The twelfth patient had also a cblC defect. She was being followed up for PPH and secondary FSGS. Cardiopulmonary signs are increasingly observed in cblC patients, including congenital heart diseases, cardiomyopathy, pulmonary thromboembolism, and pulmonary hypertension. Some cblC patients present with renal disease including renal thrombotic microangiopathy, hemolytic uremic syndrome, and primary glomerular disease, such as segmental glomerulosclerosis or atypical glomerulopathy [37]. Although patient 11 was diagnosed with PPH at the age of three years, she was diagnosed as cblC defect when she had proteinuria at the age of 7. Evaluation of the serum Hcy level in all patients with PHT may help the patient to get the early diagnosis and may prevents kidney injury.

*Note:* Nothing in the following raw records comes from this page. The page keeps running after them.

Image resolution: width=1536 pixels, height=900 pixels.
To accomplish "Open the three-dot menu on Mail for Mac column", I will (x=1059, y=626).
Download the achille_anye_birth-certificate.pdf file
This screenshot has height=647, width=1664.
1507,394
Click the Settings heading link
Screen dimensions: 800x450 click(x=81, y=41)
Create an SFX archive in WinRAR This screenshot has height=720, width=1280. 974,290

Case 2 was diagnosed as nonepileptic myoclonus with combined remethylation disorders due to intracellular cbl defects according to biochemical analysis (Table 1). To the best of our knowledge, this case was the first and only with a cbl defect who presented with nonepileptic myoclonus. Our case was symptom-free and showed normal development with appropriate treatment (Table 3).

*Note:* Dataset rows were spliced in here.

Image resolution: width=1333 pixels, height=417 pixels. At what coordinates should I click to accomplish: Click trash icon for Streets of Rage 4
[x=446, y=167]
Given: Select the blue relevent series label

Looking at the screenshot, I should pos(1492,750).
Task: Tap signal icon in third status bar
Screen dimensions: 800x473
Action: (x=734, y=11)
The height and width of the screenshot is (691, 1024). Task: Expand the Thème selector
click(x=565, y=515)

CBS deficiency is another rare genetic disorder in the methionine catabolic pathway in which the impaired synthesis of cystathionine leads to the accumulation of Hcy [38]. The usual presentations of classical homocystinuria are mental retardation and developmental delay, seizures, ocular lens dislocation, and thromboembolic events [39]. Two of our patients had homozygous CBS deficiency. As we mentioned, high-dose pyridoxine, B12, and folate were given to our patients with CBS deficiency, and betaine was administered after the final diagnosis. Case 8 with CBS deficiency had stroke on presentation, and unfortunately, he was lost due to septicemia. The second patient with CBS deficiency (case 15) presented with hypotonia and developmental delay. Since he was 6 months old at the time of diagnosis, we did not observe any stroke under appropriate treatment during the 12-month follow-up. We think that neurological sequelae can be prevented with early diagnosis.

Conclusion

Our findings suggest that genetic HHcy might be associated with different clinical manifestations and etiologies. The most common cause of genetic HHcy in our study was the MTHFR mutation. We observed that the Hcy level was higher in patients with CBS deficiency and intracellular cbl defects than in those with MTHFR mutations. We also found that clinical presentations of genetic HHcy vary widely, and the most common clinical finding is seizures. Here, we also report the first and only case of a cbl defect with nonepileptic myoclonus. We also observed that mild and intermediate HHcy associated with the MTHFR mutation may be related to migraine, vertigo, tension-type headache, and IIH. Although some of the patients were followed up in tertiary care centers for a long time, they.